Stored items
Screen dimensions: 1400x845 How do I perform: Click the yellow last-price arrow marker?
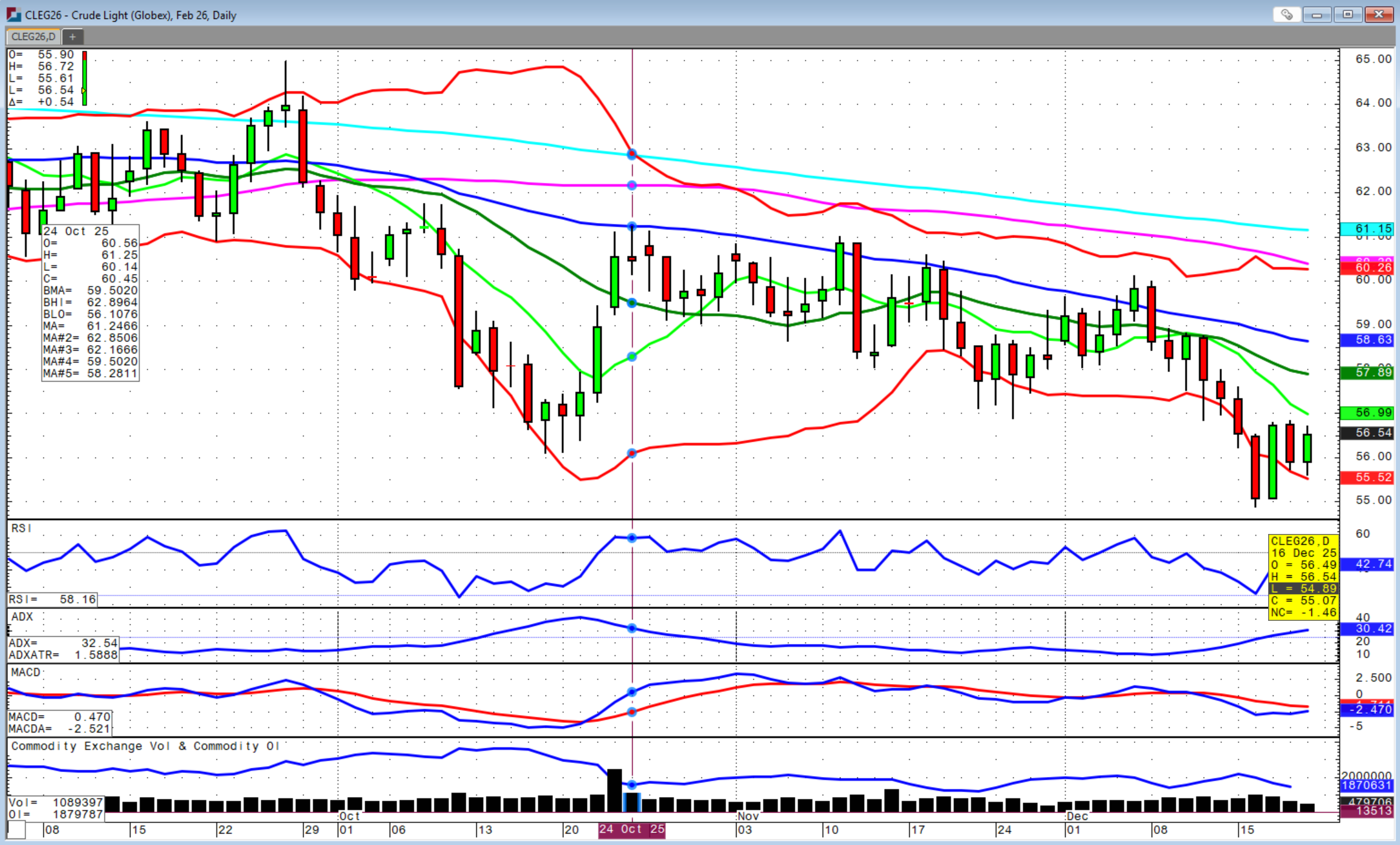(83, 91)
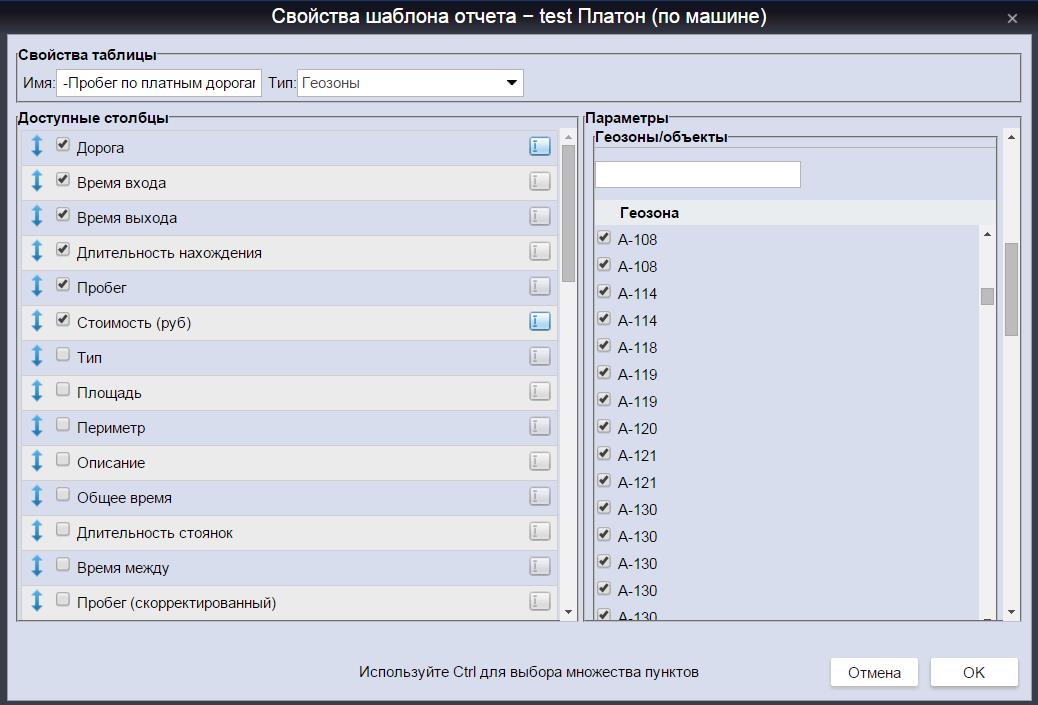The image size is (1038, 705).
Task: Click the rename icon in the Стоимость (руб) row
Action: (539, 321)
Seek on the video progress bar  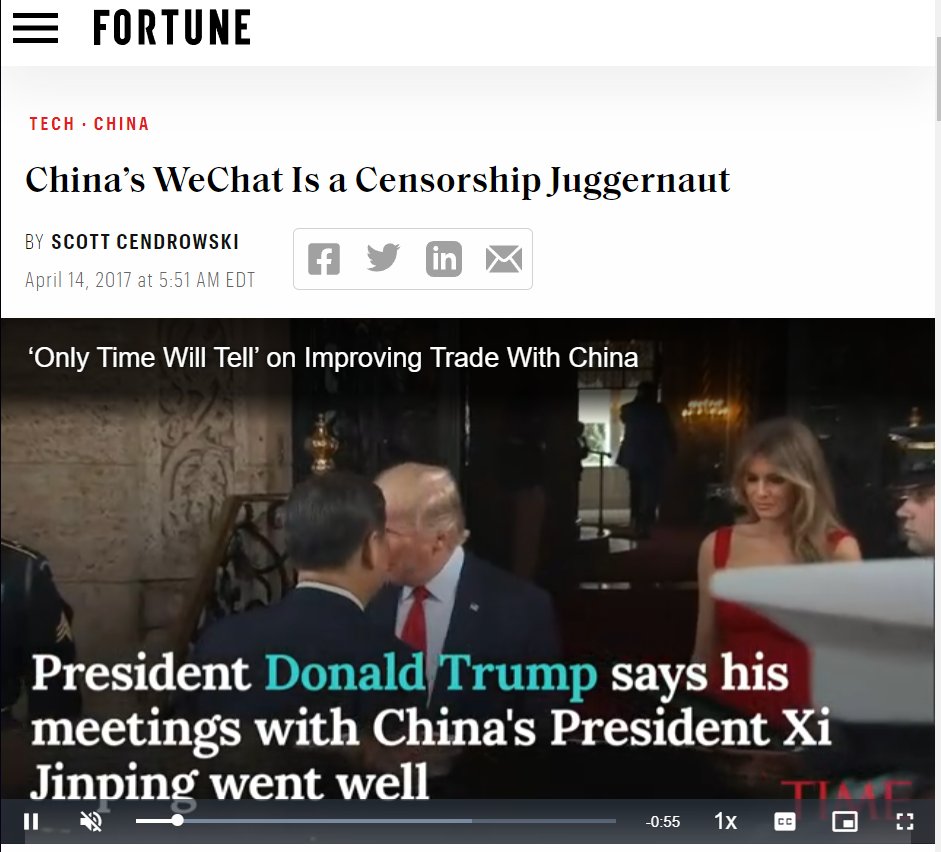[376, 821]
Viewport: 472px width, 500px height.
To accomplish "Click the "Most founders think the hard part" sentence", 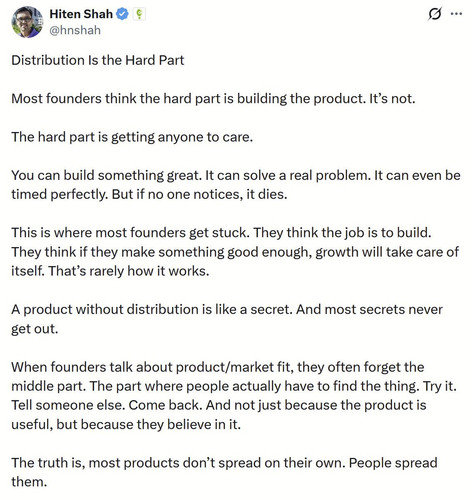I will 213,99.
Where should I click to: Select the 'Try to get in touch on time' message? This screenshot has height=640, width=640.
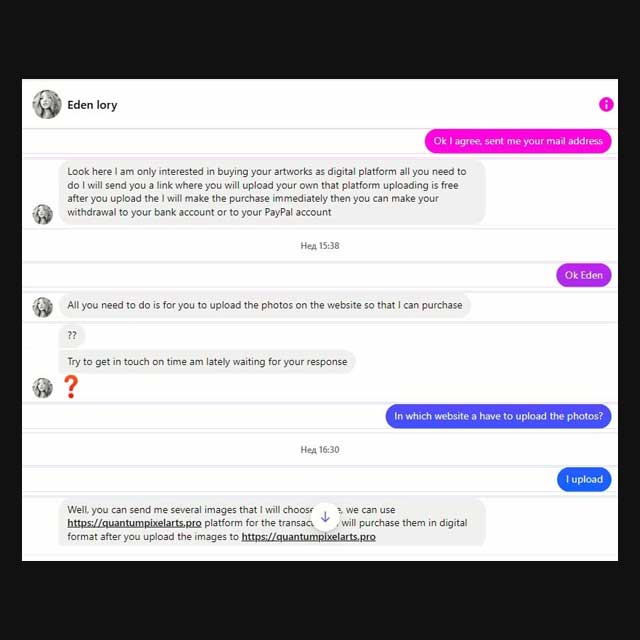[207, 362]
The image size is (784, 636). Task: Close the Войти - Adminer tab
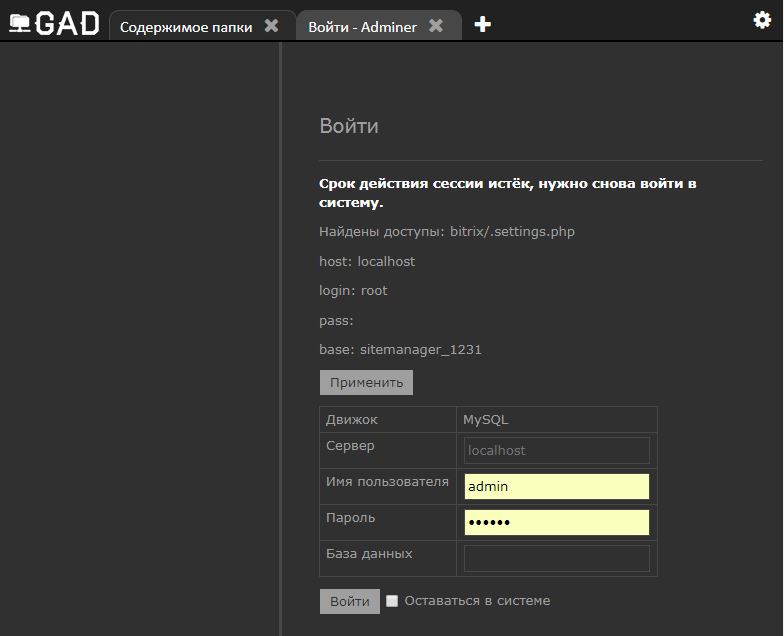[436, 26]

:: EXERCISE INSTRUCTIONS ::
Each line from the one with "Where should I" through the final line of the records must be copied exactly, with no pictures and no additional lines.

:: RESULT FOR THIS EXERCISE ::
Where should I click to: Select the 'Try to get in touch on time' message? This screenshot has height=640, width=640.
[207, 362]
The image size is (784, 636). Task: Close the Войти - Adminer tab
[436, 26]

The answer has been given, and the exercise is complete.